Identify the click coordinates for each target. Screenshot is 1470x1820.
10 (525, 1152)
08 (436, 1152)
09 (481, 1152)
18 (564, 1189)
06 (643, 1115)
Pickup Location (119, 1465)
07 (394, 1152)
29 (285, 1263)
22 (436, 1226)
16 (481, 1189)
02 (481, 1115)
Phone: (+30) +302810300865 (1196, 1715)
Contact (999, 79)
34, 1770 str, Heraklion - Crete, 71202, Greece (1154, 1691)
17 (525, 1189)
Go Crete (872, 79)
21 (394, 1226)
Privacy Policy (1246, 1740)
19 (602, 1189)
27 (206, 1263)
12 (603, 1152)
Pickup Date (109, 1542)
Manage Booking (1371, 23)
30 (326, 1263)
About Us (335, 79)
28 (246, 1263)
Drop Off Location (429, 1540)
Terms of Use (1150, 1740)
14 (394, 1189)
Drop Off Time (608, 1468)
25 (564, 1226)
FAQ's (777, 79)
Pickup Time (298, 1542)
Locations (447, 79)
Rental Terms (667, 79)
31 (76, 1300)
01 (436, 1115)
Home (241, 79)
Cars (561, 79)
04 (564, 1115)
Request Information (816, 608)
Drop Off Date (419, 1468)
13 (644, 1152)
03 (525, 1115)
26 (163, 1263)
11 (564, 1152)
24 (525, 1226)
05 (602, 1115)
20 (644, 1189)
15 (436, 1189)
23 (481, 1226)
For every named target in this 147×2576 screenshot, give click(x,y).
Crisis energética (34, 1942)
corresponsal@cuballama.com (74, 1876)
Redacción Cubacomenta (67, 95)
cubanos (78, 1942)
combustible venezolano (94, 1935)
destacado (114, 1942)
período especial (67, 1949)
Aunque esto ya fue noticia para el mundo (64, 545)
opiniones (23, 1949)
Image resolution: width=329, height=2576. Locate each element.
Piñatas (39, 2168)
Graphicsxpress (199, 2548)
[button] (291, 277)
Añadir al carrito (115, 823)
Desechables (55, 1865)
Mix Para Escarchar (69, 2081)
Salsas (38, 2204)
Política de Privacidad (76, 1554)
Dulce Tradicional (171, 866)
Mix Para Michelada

---

What the task requires
Look above for the line containing "Graphicsxpress (199, 2548)"; reproduce it and every line after it through the end of the material, exactly, and nothing else.

Result
Graphicsxpress (199, 2548)
[button] (291, 277)
Añadir al carrito (115, 823)
Desechables (55, 1865)
Mix Para Escarchar (69, 2081)
Salsas (38, 2204)
Política de Privacidad (76, 1554)
Dulce Tradicional (171, 866)
Mix Para Michelada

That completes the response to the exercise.